バーンは確信に近いように首を横に振った。

「!?まさか本当に悪魔だったりしてな。」

臣人の安直さに少々うんざりしながらも、バーンはさらに意識を集中するために眼を閉じた。

両手をカードの上にかざしながら、今度は霊視に切り替えた。

バーンには引っかかっていることがあった。

碓氷と礼拝堂で会話をした時のあの感じ。

あれは、自分の口をついて出たあの言葉は何を意味していたのか?ということ。

「その~なんだ、あー、碓氷はんって神父はんやろ。
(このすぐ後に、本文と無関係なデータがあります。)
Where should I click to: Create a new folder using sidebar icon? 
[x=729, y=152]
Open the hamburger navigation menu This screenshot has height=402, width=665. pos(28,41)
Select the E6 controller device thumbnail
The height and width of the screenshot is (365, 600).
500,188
神父はんが今いる場所に行って確かめるのが一番の近道とちゃうか。どや?その辺は見えへんか?」

「赤い法衣をまとった碓氷さんがいる。祭壇。大きな十字架。クリスタルの瓶に入った水。石畳が…見える。石?石の板?壁?かなり大きい。円。窓のない部屋、暗い……扉?」

バーンはため息をつきながら、眼を開けた。

手が小刻みに震えていた。

「大丈夫か?」

「だめだ。」

バーンは小さくつぶやいた。

「見えない。何かに邪魔されている。」

「霊視もできん位にか!?」

臣人はちょっと驚いた。今までにないバーンの異変。

こんなことは初めてだった。

「いつもなら、もっとはっきりと正確に見えるのに。」

臣人は、バーンの不安を消そうとするかのように、笑いながら明るく言った。

「どうってことあらへん。さて、どないしたらええ?おまえをそんなんにしたヤツの顔を今から見に行くとするか。どんなヤツが出てくるか、楽しみやな。」

臣人が自信満々に親指を立てている。

「あんまり油断するなよ。今回、俺はただの人なんだから。」

逆に違う意味で心配そうに、バーンは臣人を見ていた。

「とりあえずは、神父はんがいつも居る礼拝堂にでもいってみよか。」

「…ああ。」

バーンは、力無くイスから立ち上がると戸口に向かった。

後を追うように臣人も立ち上がり、バーンに肩を貸しながら歩き始めた。